Ecommerce options have been on the rise in recent years. Now many platforms have methods of buying products directly from the site. Without the need to be redirected elsewhere. This makes the process much easier for the consumer because it means they can browse and shop in one place. Seeing an item on someone they follow, and then being directed straight to purchase the product makes the overall shopping experience easier.

Here are some statistics on the rise of social media and social commerce👇

  • 90.4% of US millennials use social media every month. – Millennials are the most frequent social media users, with 90.4% saying they use social media at least once a month.
  • According to online purchase statistics, 87% of online shoppers use social media while making shopping decisions. – Even if they haven’t yet bought anything directly through social media, 87% of online buyers say they use social media to decide what to purchase.
  • More than 50% of young people in the US buy clothes they see on social media. – A 2019 survey revealed that 55.2% of Gen-Z youths (aged 14–24) and 50.6% of millennials (aged 25–34) had recently bought clothes they first saw on social media.
  • 52% of customers worldwide say social media has influenced their shopping decisions. – Social media has the biggest influence in Indonesia, where 83% of shoppers say they’ve made purchasing choices based on what they read on platforms they use. The top five also includes India (76%), Egypt (75%), Turkey (69%), and China (68%).

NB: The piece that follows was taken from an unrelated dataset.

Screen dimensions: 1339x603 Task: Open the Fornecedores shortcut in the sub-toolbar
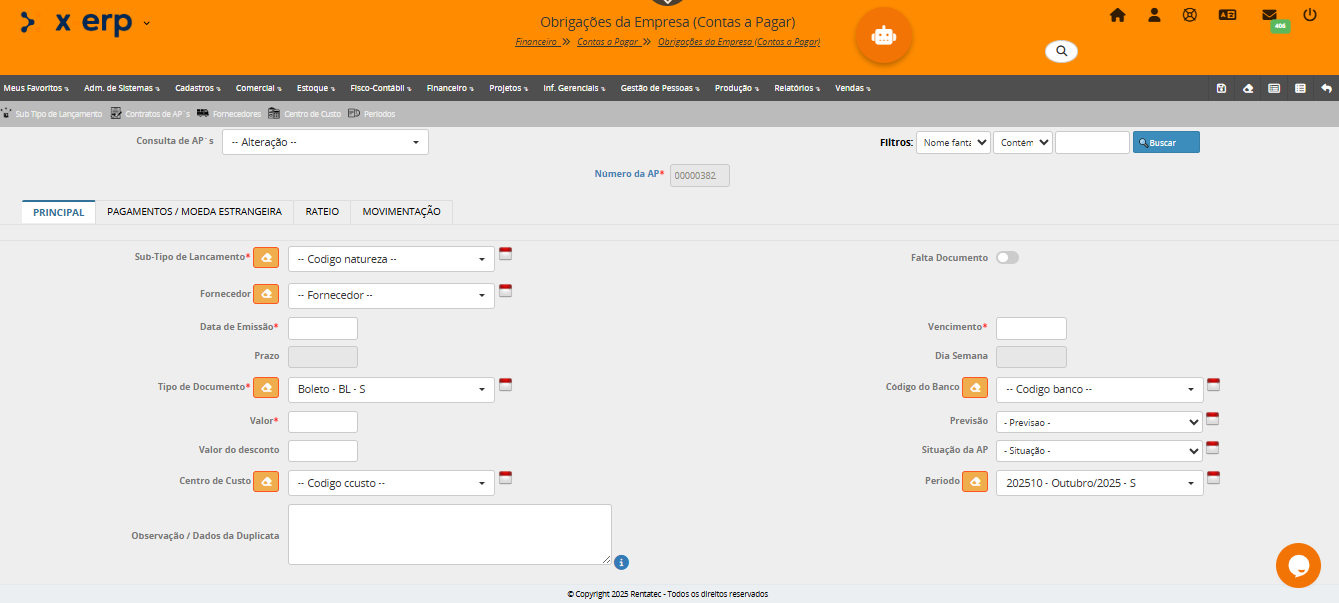click(236, 114)
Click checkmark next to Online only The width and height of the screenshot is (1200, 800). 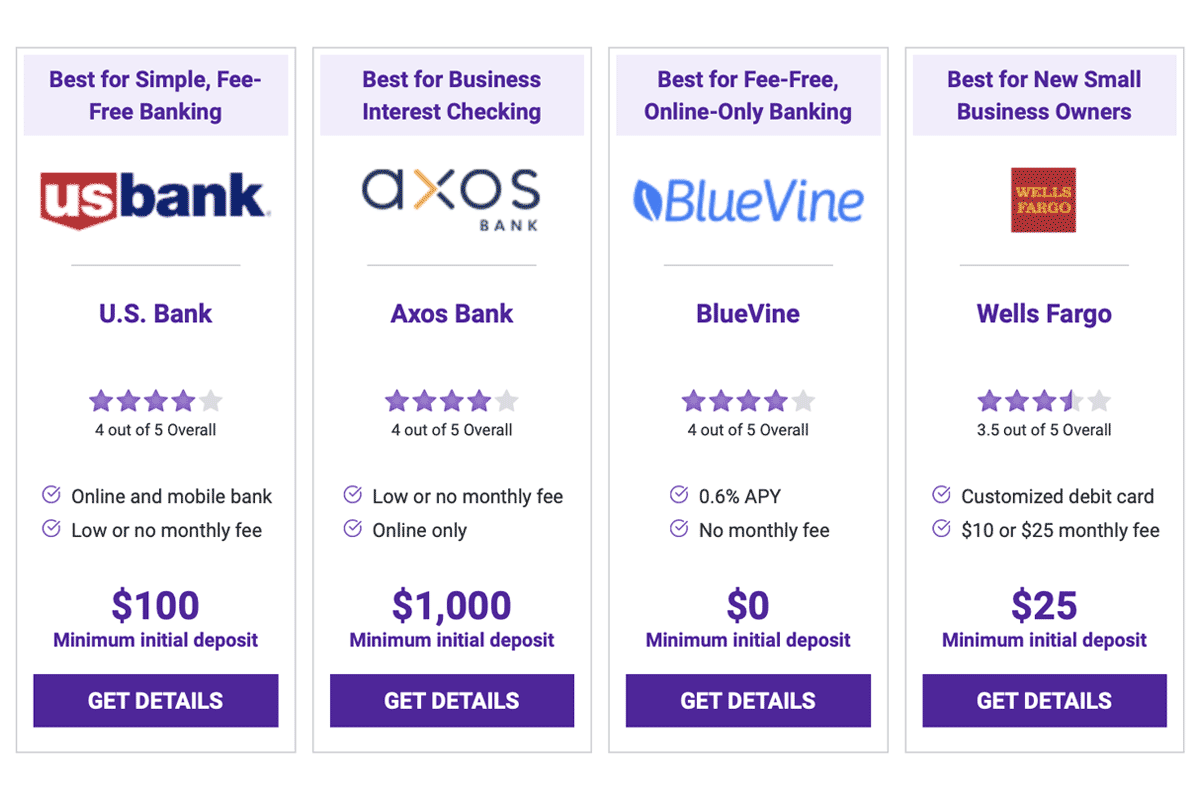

It’s worth businesses setting up social commerce

Since 500 million online consumers have said they have been swayed to buy something through their use of social media, it seems a better time than ever to get on board and start selling. If you’re a brand selling physical products, you definitely should be selling through social platforms. You can connect modelled images of your content to direct links to purchase. There, your audience see the items on real people and can then buy directly.

People are more likely to buy products they’ve seen on real people. Why? Because they get an idea of what it may look like on them. They’re able to see the way the material falls, or the structure of the item. It really benefits sales. So, why not start selling through the images you post? Surely, you’re cutting out the middle man? By 2024, the US social commerce market is set to reach $84.2 billion. If you start now, you can be involved in these statistics.

It seems more businesses are wanting to sell through social media too. After all, the statistics don’t lie. They speak for the social commerce world. 12% of ecommerce companies now plan to sell through social platforms directly. Completely removing the element of being redirected elsewhere can encourage your audience to buy. We’ve all found ourselves being redirected, the process being slow, and we just decide to click out of it all together. It’s a way that businesses lose sales.

However, if people are able to buy from the likes of Instagram or TikTok, then people may be more likely to complete their purchase. With this being said, 20% of companies have said they have no interest in heading towards social commerce. It’s surprising with the amount of custom it could bring in, but perhaps they are thinking about extra costs and work involved with this process. What do you think? Should companies be moving with the times and setting up their own social commerce. Or, are online websites still just as valued, meaning businesses don’t need to make these changes?